We’ve seen the same on a local basis, as best evidenced
by a series of e-mail exchanges over the appropriateness of
information utilized in an election, over the failure of certain
parties to not answer all charges against them, over the very
legality and “Americanism” of partisanship. It’s
been messy, as all of us who can’t wait for the elections
to be over have surely noticed.
This is being written a day before the votes get counted, so
it will not take into account who’s won or lost. The idea
is to look at where we are as a changing community, where we
wish we could be, and where we can go if we’re to stick
with the precepts of the Democratic traditions our nation purports
to uphold.
“Aid the efficiency of government or get out of the way”

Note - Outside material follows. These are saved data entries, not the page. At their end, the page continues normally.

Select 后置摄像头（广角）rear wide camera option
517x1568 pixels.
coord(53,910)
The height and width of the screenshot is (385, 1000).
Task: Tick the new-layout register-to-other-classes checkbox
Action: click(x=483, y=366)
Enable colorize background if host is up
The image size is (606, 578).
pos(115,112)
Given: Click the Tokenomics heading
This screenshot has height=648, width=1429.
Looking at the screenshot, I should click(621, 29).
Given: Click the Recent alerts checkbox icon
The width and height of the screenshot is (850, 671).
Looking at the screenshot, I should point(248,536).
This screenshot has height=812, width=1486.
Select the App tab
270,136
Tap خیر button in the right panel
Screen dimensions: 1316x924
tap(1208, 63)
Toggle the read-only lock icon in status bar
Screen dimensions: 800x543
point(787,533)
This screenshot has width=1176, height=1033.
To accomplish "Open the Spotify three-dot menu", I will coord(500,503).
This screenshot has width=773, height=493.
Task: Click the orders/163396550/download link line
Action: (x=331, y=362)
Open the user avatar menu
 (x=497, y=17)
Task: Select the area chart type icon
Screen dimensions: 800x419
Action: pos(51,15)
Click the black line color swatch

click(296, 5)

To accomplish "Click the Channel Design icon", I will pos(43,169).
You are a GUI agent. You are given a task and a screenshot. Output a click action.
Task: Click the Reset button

is a sentiment we’ve heard on several occasions. This
is a nice sentiment, but unfortunately not in keeping with our
form of governance, which is messy and includes as many rights
and protections for those in the minority as those who’ve
gained the majority… no matter the attempts of a majority
to change the equation. Government is not a business, unfortunately,
but a tenuous agreement between governed and governors similar
to a marriage where both partners have equal standing. The sign
of a good leader, in a democracy, is one who listens and does
not anger, not simply one who pushes through their will, no
matter the unpopularity. Especially when it comes to small communities
that change over time, with new people moving in to replace
those leaving.
In America, like it or not, everybody’s vote, and legal
opinion, is supposed to be equal to everyone else’s. Renters
are equal to property owners. Women to men. Minorities to majorities.
Newcomers to old-timers. It matters not how long you’ve
lived in a place, your vote is still of equal importance. Which
is a system born out of our national pride of movement, and
also supportive of that ability we all have, as Americans, to
up and move, town to town, county to county, state to state,
without fear of sanctioned discrimination. And a means of fighting
all discrimination that is unsanctioned.
“In the old days, we would have ridden them out of town
on a rail,” has also come up of late. Nice one, and American
after a fashion. But also anti-Democratic, and insulting to
our national ideals. Communities shift. We are now more like
Woodstock than we once were… as is the entire Route 28
corridor. It is not a good idea for a community to turn its
official back to all newcomers… and frankly illegal. We
may not agree with all the values being brought in by “city
people,” but we have to learn to incorporate them. And
grow with them. Anything otherwise, be it shutting down the
public’s right to speak at public meetings, to question
the decisions made by those governing them, or simply insulting
them behind their backs, is morally reprehensible.
But so is the demonizing of all things Republican by Democrats,
as happened in modern-day Woodstock this past election season.
Face it… our elections are messy. In the past, they’ve
led to a bloody civil war, to the creation of a rabidly polarized
two party system, to such aberrations as our own home-grown
terrorism (Oklahoma City, SLA, Toledo, but hopefully not Kingston
High). But they’ve also been progressive enough, over
time, to allow a constant flow of new immigrant blood, and idealism,
into our great nation.
“What about home rule? Doesn’t the city and state
have enough already? Can’t we decide our own future?”
Yes and no… the point is that, like it or not, our system
works because of the interconnectedness of its parts. We wouldn’t
have such local freedoms, or restraints, if it weren’t
for our national (and hence state) freedoms and constraints.
We have in this nation a support-system for moving one place
to another, transporting our freedoms (and money) with us. We
are the apotheosis of anti-feudal, with a wide array of choices
always before us. Get too expensive here? Move there. Or vice-versa.
Need to change the options there? Find the rights that are best
protectable, at a certain point in our legislative, judicial
and economic histories, and utilize them.
Our point, in the final rounds? We’ve gotten through it.
We’re all still here, ike the political outcome or not.
The holiday season is almost upon us. We have our towns to ourselves
for a few weeks, at least. And at least we can all recognize
each other and realize we all share the same things.
“You just don’t get it!” Heard that one? We
have… but we’re not worried by it. Life is complex
and we can’t always get what one another is saying. The
same is true in our marriages, in all matters of life. The trick
is to keep trying to communicate, no matter the difficulties.
To respect our differences because our differences make us American.
As does the brittle but always hopeful knowledge that another
election season will be rolling around sooner than later.